→ TRY IT: With the pictures left out, restate exactly the part below that opens with the line containing "Open the Plus link in the notification" and closes with the line containing "Task: Open the Comments tab".

→ DATA FOR REVIEW:
□ □ □ □ □

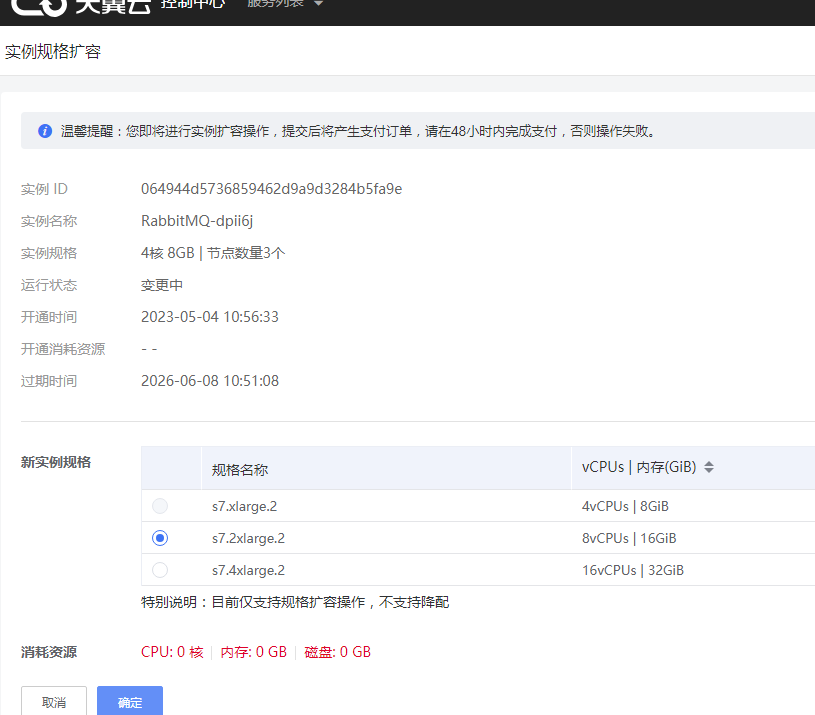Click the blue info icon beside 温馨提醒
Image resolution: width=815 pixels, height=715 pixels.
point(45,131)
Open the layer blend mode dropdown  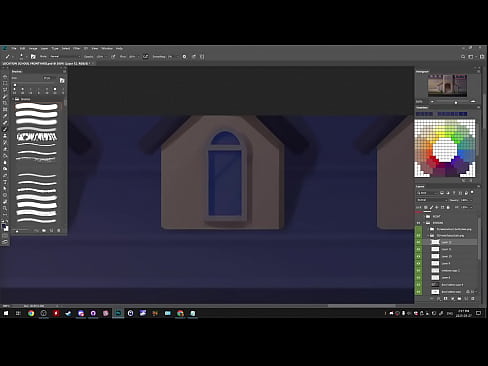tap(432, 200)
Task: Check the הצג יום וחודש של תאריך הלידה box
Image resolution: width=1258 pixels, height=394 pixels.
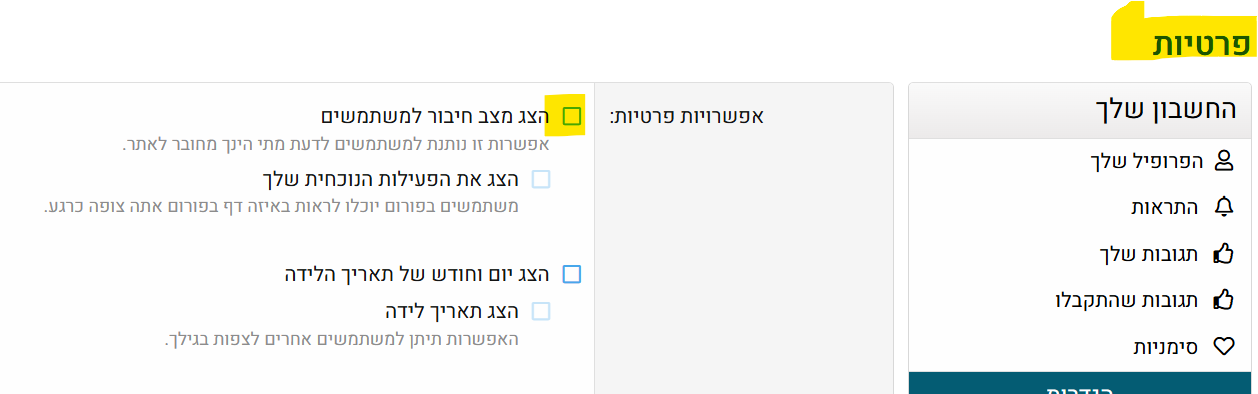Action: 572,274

□ □ □ □ □

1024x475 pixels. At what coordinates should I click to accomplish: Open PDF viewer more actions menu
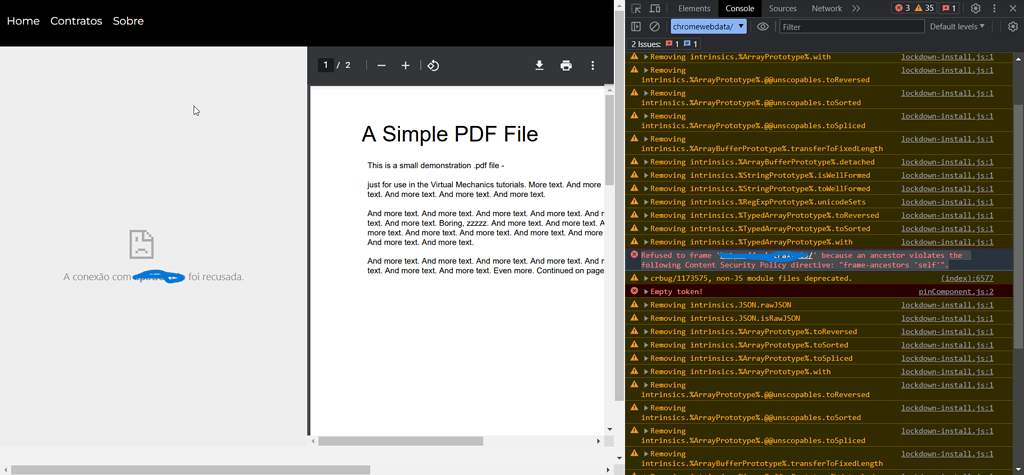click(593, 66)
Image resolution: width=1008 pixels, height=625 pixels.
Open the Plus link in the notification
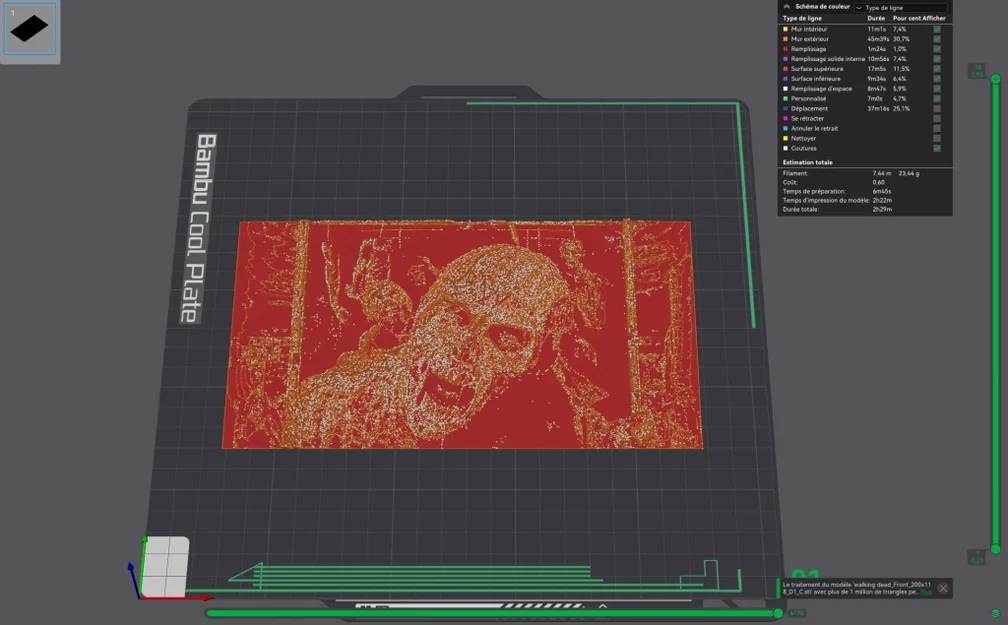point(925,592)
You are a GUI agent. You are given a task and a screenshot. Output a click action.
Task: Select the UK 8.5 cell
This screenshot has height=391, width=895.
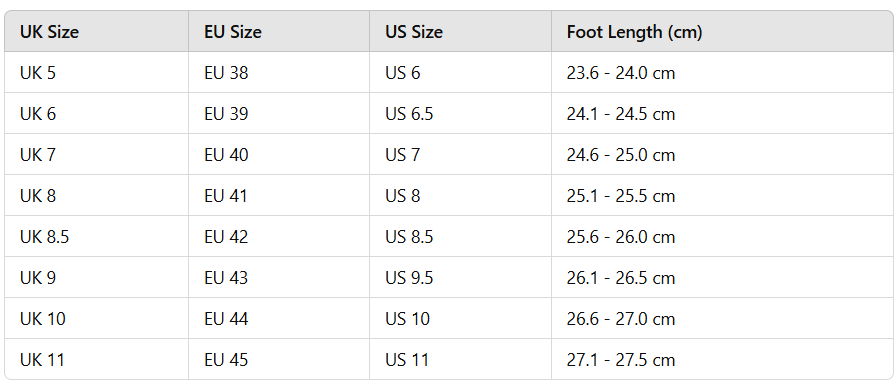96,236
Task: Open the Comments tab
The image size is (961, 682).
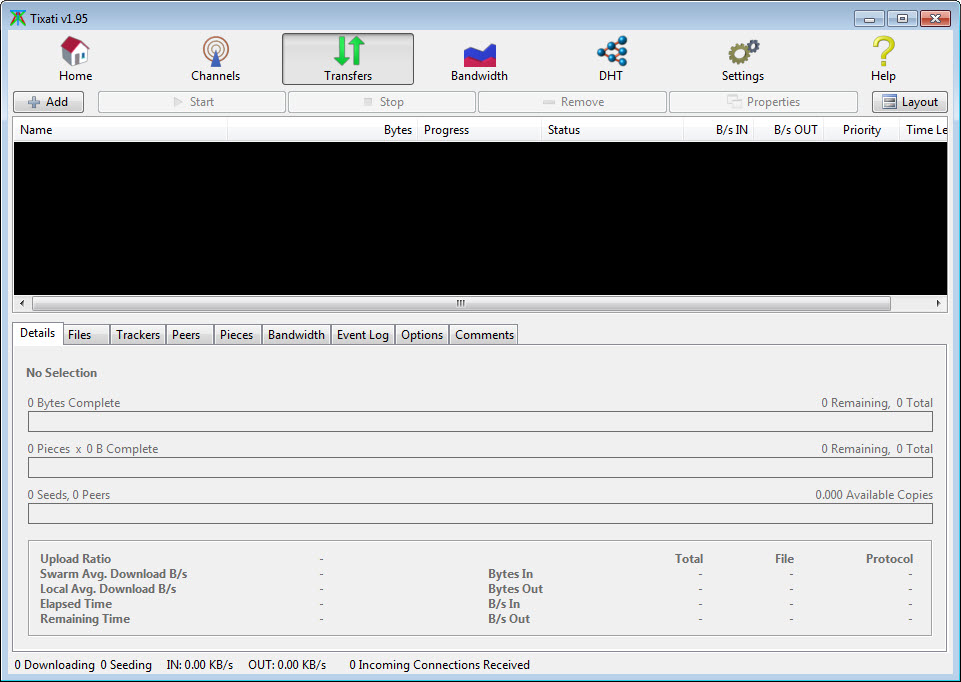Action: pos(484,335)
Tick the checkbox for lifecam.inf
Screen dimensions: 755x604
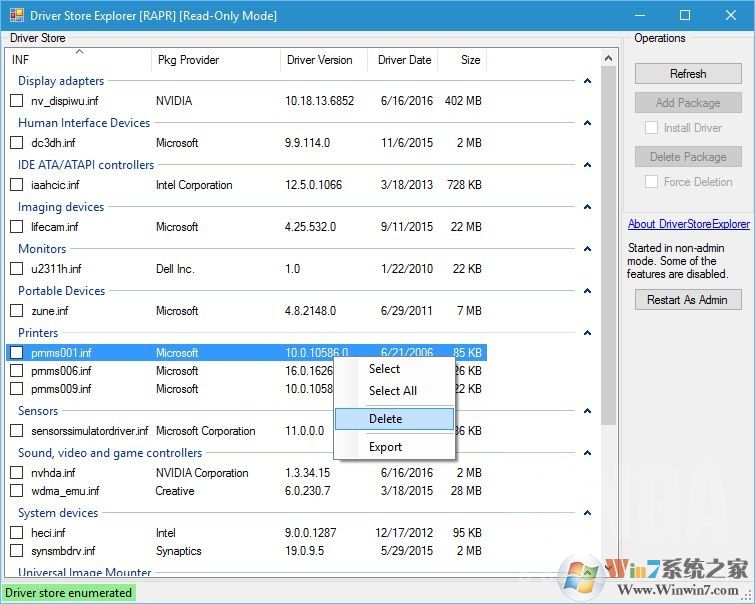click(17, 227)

□ □ □ □ □

→ WRITTEN REPLY:
Open the Plus link in the notification
point(925,592)
You are a GUI agent. You are given a task and a screenshot. Output a click action.
Task: Select the UK 8.5 cell
This screenshot has height=391, width=895.
96,236
Task: Open the Comments tab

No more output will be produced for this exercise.